СЕРБСКАЯ И ЧЕРНОГОРСКАЯ ЛИТЕРАТУРЫ 19 страница



Центральный роман этого цикла — «Мартин Ривас». В нем дана картина формирования чилийской социальной верхушки на примере семьи Энсины. Внимание автора устремлено прежде всего к главному герою — Мартину Ривасу, одаренному юноше из бедной семьи, наделенному высоким чувством собственного достоинства. Работая помощником Энсины, Мартин покоряет его своим умом, деловитостью. Тайно влюбленный в дочь Энсины Леонор (в ней есть некоторое сходство с Матильдой де ла Моль), Мартин Ривас постепенно добивается у нее ответного чувства. После некоторых колебаний отец Леонор соглашается на брак, поняв, что это сулит процветание его делу. В любви героев есть некоторый оттенок романтической страсти, которая, однако, увенчивается благополучным торжеством разумности. Картину общественной жизни Чили Блест Гана рисует в манере, близкой реалистической, насыщая сюжет обильными бытописательскими пассажами. Блест Гане удалось раскрыть некоторые важнейшие социальные тенденции своей эпохи, показать становление чилийской буржуазии.

С момента зарождения художественной прозы Латинской Америки развивается исторический роман. Его идейная связь с господствующим романтическим направлением была очевидна. Направление, в котором формировался исторический роман Латинской Америки, в общих чертах совпадало с путями европейского исторического романа. Обращаясь к прошлому, писатели искали в нем прямых или косвенных аналогий сегодняшней действительности. И если для французских романистов «исторический труд являлся средством самоопределения», по словам Б. Г. Реизова, то в еще большей степени это можно отнести к латиноамериканцам.

Утверждая национальное чувство, отвергая пережитки духовного колониализма, создатели исторических романов обращались к европейским образцам, которые более всего были адекватны их задачам, и прежде всего к «отцу европейского исторического романа» Вальтеру Скотту. Для народов, на чьей земле всего три с небольшим века назад совершилось кровавое столкновение двух расово-культурных потоков, вследствие иберийской конкисты и колонизации индейского населения, история обладала особым драматизмом. Естественно, что с первых же шагов исторического романа предметом художественного изображения стала тема конкисты, ее персонажи, ее жесточайшие битвы.

Родиной первого исторического романа «Хитонкатль» (вышел анонимно в 1826 г. в Филадельфии) была также Мексика. Здесь этот жанр получил наибольшее распространение. На земле ацтекской империи конкиста, как и последующий колониальный период, изобиловала сложнейшими трагическими перипетиями. К тому же в Мексике раньше и глубже всего совершился

578

синтез обоих этнокультурных потоков, здесь быстрее сложилось новое национальное сознание.

=== СТРОКИ ===
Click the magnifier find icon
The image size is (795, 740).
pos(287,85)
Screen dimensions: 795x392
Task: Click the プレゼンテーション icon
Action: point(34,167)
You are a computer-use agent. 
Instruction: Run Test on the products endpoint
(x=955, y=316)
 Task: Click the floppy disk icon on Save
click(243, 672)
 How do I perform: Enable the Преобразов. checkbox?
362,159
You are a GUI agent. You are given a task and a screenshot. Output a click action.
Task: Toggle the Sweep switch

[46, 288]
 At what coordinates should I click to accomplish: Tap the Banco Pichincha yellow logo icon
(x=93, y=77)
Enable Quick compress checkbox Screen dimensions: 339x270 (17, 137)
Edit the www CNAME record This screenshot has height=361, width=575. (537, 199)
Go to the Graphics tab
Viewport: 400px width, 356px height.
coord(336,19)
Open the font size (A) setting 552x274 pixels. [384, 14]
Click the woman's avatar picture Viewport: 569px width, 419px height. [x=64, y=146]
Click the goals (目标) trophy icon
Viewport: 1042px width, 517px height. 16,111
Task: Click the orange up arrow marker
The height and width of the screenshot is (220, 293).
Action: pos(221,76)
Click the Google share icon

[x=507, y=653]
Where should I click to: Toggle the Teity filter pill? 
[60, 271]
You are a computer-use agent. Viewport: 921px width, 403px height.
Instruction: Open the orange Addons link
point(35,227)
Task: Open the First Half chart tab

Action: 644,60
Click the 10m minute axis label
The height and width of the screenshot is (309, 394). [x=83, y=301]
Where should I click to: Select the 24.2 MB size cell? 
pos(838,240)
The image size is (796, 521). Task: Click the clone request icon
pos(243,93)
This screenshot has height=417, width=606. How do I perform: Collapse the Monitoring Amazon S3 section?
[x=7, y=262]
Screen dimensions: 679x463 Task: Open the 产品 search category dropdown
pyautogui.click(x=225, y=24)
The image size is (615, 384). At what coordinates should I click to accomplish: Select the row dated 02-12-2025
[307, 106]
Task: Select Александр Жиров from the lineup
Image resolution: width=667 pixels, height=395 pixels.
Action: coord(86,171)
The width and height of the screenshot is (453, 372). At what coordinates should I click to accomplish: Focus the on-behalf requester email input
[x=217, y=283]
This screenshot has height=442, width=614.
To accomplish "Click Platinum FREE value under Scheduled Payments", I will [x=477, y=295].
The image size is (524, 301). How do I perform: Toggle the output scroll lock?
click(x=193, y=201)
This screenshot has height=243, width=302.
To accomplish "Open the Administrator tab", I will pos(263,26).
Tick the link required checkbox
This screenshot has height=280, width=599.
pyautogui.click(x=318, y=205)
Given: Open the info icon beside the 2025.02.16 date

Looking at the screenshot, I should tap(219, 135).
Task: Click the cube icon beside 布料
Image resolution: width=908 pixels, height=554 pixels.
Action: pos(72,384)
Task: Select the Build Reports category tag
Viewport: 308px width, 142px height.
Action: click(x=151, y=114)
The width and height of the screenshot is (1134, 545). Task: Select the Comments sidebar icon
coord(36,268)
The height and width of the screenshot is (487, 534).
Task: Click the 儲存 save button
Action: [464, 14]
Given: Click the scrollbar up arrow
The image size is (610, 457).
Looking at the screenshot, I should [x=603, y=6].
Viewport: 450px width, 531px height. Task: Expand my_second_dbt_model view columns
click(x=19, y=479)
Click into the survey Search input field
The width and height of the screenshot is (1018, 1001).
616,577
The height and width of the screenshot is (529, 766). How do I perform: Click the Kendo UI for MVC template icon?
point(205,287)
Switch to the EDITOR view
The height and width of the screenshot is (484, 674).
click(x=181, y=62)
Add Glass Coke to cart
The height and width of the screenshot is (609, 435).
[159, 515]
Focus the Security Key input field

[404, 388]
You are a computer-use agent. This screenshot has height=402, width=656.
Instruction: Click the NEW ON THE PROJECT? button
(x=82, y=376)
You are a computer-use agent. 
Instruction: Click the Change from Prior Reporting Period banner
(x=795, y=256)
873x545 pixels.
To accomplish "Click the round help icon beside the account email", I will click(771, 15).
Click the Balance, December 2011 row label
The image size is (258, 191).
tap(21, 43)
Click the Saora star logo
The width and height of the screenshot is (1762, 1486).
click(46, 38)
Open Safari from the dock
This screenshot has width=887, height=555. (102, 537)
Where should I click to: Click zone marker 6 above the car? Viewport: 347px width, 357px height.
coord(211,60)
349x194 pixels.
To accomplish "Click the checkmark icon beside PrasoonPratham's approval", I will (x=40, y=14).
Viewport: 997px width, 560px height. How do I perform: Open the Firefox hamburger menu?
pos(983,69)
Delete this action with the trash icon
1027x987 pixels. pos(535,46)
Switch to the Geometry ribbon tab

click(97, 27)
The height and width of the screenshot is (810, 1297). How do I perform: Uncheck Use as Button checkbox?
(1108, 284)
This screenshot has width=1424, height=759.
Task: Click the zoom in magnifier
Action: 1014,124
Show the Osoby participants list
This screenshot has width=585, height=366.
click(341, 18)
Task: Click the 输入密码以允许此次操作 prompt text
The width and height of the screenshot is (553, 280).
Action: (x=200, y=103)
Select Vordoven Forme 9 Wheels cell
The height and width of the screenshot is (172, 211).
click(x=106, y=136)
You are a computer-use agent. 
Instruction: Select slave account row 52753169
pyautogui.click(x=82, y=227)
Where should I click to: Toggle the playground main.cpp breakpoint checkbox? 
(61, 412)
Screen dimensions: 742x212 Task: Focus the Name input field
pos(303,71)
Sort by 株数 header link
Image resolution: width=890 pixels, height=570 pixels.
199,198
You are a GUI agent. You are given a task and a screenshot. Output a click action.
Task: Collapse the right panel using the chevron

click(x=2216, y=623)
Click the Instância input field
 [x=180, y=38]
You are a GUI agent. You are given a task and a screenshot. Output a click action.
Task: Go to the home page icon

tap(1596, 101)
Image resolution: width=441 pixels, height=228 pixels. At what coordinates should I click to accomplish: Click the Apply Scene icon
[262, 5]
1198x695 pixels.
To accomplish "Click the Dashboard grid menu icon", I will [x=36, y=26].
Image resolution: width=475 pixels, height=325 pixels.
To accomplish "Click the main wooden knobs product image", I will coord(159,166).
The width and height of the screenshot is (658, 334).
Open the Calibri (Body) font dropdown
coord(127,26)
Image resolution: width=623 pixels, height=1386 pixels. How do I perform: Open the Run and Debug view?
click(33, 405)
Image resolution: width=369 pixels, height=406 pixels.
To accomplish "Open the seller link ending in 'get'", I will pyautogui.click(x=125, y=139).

=== ЗАДАНИЯ ДЛЯ ВЫПОЛНЕНИЯ ===
A. Согласно предоставленному тексту, где и в каком году анонимно вышел роман «Хитонкатль»?
B. Замените «ацтекской империи» на «империи ацтеков» во фрагменте предоставленного текста от слов «Родиной первого исторического» до слов «новое национальное сознание.» включительно и приведите полученный фрагмент.
C. Переведите на английский язык следующее предложение из предоставленного текста: «Здесь этот жанр получил наибольшее распространение».

=== ОКОНЧАТЕЛЬНЫЕ ОТВЕТЫ ===
A. В 1826 году в Филадельфии.

B.
Родиной первого исторического романа «Хитонкатль» (вышел анонимно в 1826 г. в Филадельфии) была также Мексика. Здесь этот жанр получил наибольшее распространение. На земле империи ацтеков конкиста, как и последующий колониальный период, изобиловала сложнейшими трагическими перипетиями. К тому же в Мексике раньше и глубже всего совершился

578

синтез обоих этнокультурных потоков, здесь быстрее сложилось новое национальное сознание.

C. It was here that this genre became most widespread.